About the project

Shorthand was an important part of Dickens's toolkit as a writer, but although he used it extensively for parliamentary reporting, letter writing, and note taking, little is known about how he did so. The unique system that he developed, based upon Gurney's Brachygraphy, is complex and puzzling; Dickens himself called it a 'savage stenographic mystery'.

There are at least 10 known manuscripts of Dickens's shorthand, dating from the 1830s to the late 1860s. These manuscripts are located in 6 archives across the world, as well as 2 private collections. Several manuscripts remain undeciphered, including a letter from the 1850s and a set of shorthand booklets collected by Dickens's shorthand pupil, Arthur Stone. These booklets, totalling c.70 pages, include 6 undeciphered shorthand dictation exercises of 1-2 pages each. Dickens's shorthand has proved extremely difficult to decode and, in most cases, experts have been unable to locate the source texts used for the exercises. They could be published or unpublished passages written by Dickens, or by another author. The mystery of these undeciphered texts is as compelling for the public as it is for academics and the sesquicentenary of Dickens's death in 2020 provides an ideal opportunity to harness wider interest in solving the 'Dickens Code'.
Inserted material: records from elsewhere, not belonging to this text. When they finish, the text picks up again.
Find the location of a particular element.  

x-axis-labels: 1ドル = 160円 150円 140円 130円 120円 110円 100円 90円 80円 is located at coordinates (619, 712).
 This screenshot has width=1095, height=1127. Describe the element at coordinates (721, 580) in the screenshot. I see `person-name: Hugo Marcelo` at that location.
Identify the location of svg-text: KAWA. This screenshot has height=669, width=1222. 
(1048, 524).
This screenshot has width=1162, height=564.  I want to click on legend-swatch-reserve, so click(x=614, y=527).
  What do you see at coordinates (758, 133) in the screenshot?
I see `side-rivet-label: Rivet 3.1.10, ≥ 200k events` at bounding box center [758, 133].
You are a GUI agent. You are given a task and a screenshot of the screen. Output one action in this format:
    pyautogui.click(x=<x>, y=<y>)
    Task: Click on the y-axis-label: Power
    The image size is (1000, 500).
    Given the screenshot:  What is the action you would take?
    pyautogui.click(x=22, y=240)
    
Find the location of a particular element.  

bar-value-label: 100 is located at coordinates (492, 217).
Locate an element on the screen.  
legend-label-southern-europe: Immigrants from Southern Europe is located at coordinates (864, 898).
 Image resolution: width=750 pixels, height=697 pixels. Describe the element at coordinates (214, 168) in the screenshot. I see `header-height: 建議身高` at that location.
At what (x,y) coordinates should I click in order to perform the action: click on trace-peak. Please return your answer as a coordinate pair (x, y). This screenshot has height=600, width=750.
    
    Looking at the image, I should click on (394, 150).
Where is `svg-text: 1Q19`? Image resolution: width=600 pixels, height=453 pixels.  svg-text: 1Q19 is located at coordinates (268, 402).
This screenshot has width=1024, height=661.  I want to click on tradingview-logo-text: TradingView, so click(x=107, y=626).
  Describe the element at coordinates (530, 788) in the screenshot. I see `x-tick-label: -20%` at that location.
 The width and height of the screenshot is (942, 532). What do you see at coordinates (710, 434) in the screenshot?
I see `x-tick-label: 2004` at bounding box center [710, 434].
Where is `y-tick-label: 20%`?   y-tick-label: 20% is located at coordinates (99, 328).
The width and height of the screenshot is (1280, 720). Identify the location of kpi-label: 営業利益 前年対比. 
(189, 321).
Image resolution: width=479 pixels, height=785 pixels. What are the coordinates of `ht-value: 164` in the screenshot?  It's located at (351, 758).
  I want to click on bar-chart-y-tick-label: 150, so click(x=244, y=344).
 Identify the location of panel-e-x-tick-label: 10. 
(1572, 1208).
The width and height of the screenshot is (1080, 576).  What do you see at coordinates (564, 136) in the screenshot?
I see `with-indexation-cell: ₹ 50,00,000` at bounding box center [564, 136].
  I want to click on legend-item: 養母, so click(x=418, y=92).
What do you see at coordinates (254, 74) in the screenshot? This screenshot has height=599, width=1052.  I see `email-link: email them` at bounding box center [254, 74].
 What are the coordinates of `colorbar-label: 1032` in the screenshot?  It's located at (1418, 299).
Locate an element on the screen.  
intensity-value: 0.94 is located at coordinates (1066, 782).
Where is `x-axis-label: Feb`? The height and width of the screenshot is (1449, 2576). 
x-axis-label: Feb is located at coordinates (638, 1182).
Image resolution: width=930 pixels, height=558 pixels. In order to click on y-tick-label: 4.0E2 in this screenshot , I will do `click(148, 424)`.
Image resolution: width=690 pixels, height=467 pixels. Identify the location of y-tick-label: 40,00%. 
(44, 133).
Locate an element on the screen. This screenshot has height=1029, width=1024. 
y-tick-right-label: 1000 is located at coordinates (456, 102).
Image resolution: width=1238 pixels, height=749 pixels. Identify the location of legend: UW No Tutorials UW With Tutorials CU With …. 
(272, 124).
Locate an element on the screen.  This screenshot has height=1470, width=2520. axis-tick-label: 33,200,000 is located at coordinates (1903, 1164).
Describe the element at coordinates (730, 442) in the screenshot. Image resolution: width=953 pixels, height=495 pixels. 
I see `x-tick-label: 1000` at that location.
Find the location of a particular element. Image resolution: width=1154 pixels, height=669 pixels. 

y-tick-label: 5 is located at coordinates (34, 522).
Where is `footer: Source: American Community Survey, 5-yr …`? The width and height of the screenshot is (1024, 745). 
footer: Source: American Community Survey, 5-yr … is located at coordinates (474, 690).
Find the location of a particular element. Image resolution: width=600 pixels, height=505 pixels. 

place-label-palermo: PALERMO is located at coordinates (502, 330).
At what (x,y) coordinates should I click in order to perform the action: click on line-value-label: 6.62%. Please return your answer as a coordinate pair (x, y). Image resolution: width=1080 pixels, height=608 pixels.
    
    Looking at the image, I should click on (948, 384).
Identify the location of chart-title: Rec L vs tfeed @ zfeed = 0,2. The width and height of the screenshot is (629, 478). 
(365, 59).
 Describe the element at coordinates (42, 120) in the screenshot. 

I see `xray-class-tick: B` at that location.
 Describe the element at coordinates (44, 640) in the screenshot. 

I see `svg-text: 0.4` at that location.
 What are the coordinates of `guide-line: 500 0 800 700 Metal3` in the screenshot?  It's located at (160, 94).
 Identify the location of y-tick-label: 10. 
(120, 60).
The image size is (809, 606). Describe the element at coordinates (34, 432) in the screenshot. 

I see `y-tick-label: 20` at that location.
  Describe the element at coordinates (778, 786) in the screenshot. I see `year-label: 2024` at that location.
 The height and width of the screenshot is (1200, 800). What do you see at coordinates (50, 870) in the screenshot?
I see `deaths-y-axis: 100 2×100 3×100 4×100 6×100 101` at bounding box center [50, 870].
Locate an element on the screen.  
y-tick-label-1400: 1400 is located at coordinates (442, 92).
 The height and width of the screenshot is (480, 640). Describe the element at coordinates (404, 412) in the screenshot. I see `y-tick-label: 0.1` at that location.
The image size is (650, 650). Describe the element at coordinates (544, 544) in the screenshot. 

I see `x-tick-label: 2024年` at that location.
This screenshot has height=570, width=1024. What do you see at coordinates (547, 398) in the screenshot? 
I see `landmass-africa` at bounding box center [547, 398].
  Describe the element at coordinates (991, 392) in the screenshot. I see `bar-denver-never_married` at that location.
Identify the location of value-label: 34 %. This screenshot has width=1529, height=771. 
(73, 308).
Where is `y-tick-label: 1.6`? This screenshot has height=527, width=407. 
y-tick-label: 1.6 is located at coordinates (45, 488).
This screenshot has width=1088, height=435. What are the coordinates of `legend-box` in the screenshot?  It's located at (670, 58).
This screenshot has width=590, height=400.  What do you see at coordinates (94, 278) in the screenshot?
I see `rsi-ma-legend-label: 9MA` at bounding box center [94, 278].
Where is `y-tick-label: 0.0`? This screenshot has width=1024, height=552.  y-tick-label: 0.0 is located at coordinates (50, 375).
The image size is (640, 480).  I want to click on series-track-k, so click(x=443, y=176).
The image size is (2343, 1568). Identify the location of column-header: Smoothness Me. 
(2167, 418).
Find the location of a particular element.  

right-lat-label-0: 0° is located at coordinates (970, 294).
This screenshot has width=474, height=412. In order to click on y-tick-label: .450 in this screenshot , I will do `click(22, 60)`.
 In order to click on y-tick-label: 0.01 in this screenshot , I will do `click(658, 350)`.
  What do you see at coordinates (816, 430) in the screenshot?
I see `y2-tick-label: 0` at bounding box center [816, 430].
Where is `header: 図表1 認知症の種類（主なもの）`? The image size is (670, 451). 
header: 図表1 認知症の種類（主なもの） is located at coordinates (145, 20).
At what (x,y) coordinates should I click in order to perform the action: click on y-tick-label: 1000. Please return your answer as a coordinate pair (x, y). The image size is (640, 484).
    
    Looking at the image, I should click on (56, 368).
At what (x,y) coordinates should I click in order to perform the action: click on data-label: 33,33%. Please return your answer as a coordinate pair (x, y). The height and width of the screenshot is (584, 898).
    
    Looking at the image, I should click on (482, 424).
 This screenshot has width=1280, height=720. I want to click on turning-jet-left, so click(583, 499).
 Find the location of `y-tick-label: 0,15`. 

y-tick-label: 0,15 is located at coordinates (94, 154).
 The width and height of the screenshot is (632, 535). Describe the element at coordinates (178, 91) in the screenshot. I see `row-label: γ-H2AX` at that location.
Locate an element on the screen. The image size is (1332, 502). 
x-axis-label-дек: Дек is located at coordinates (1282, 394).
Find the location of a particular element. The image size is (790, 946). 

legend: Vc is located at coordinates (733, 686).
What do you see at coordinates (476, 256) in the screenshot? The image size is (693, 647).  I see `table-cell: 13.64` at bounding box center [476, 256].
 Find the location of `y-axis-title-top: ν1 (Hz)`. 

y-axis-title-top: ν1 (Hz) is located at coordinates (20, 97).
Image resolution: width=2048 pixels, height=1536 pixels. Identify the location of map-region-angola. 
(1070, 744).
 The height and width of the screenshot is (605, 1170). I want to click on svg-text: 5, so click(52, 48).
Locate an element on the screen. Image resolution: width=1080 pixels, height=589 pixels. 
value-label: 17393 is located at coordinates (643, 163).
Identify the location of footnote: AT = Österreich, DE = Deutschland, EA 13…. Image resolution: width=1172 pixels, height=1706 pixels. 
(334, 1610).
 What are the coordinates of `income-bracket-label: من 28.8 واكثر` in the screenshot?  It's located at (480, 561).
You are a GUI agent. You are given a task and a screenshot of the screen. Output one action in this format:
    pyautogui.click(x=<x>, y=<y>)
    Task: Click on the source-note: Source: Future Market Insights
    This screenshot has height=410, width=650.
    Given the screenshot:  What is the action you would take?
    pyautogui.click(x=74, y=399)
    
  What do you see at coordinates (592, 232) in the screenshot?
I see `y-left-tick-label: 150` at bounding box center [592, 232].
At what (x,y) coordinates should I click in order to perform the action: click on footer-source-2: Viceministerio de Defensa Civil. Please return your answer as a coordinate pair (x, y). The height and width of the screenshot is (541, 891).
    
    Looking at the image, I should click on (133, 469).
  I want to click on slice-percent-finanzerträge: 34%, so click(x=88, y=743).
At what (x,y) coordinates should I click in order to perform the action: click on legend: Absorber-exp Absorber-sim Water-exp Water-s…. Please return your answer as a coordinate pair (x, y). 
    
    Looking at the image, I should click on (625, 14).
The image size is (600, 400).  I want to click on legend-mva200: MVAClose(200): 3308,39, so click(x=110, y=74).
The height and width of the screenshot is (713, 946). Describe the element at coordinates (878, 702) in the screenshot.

The material is novel in its own right and the task of deciphering it provides a test case with implications far beyond Dickens Studies. An approach that combines machine learning's power to identify patterns across datasets with contextual interpretation by volunteers is likeliest to succeed. However, the limited corpus and idiosyncratic nature of Dickens's shorthand creates barriers to machine learning methods, while the complexity of the material places additional demands upon the human interpreter.

Tackling these challenges offers a template for approaching similarly complex decoding problems, where human expertise and technology have to work hand-in-hand. However, to understand these challenges and identify potential solutions, the 'Dickens Code' problem needs to be viewed in the round. Accordingly, this project will convene a network that draws expertise from different disciplinary areas (Dickens Studies, Digital Humanities, Forensic Linguistics, and Informatics) and stakeholder groups (museums and archives).

In Dickens Studies, enhanced understanding of the author's shorthand will lead to internationally significant insights about Dickens's creative process. For Informatics, the 'Dickens Code' may generate modified or novel approaches to handwritten coded material with broader applicability. In Digital Humanities, the 'Dickens Code' provides a template for engaging users with 'difficult' content. Beyond the Academy, increased public awareness of Dickens's shorthand will bring to light a little-known aspect of the life of one of the world's most famous authors. Throughout his career, Dickens sought to cultivate a close relationship with his readers; 150 years on, the 'Dickens Code' seeks to revitalise this connection, by enabling academics and non-academics to work together to uncover Dickens's last unknown texts.